Features and benefits of Scrapy Playwright
Scrapy Playwright behaves like a Scrapy download handler that performs certain requests using Playwright for Python, so I can handle JS-required pages “as seen by the browser” while keeping Scrapy’s normal workflow intact. I enable it per-request with meta={“playwright”: True}, which prevents the “browser everywhere” slowdown and keeps my static pages on the normal Scrapy downloader.
Key benefits I actually care about in production:
- Selective JavaScript rendering using the playwright meta key, instead of rewriting spiders.
- Browser selection via PLAYWRIGHT_BROWSER_TYPE (chromium/firefox/webkit), which matters when sites behave differently across engines.
- Page interactions before parsing using playwright_page_methods and PageMethod(…) (click, wait, evaluate, screenshot, etc.).
- Multi-session isolation using browser contexts (PLAYWRIGHT_CONTEXTS + playwright_context meta) when I need separate cookies/storage.

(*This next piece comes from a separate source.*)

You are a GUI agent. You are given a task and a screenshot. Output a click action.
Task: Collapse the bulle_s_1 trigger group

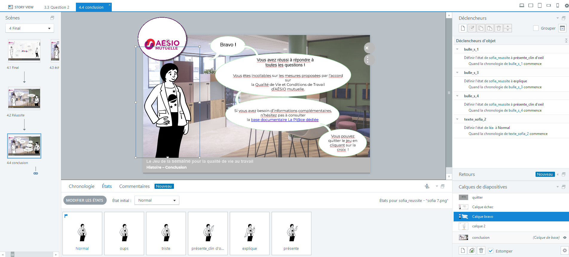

- Safety knobs like PLAYWRIGHT_ABORT_REQUEST to block wasteful resources (images/media) to speed up dynamic web scraping.
How Scrapy Playwright works
Below is the “real-world” flow I follow when wiring Scrapy Playwright into a spider.
Install the integration and browser binaries.
- pip install scrapy-playwright (package install)
- playwright install (download browser engines)
Activate Scrapy Playwright as a download handler in Scrapy settings.
- Set DOWNLOAD_HANDLERS[“http”] and DOWNLOAD_HANDLERS[“https”] to scrapy_playwright.handler.ScrapyPlaywrightDownloadHandler.
Ensure the asyncio-based Twisted reactor is enabled.
- Use TWISTED_REACTOR = “twisted.internet.asyncioreactor.AsyncioSelectorReactor” (this is default in new Scrapy projects since 2.7).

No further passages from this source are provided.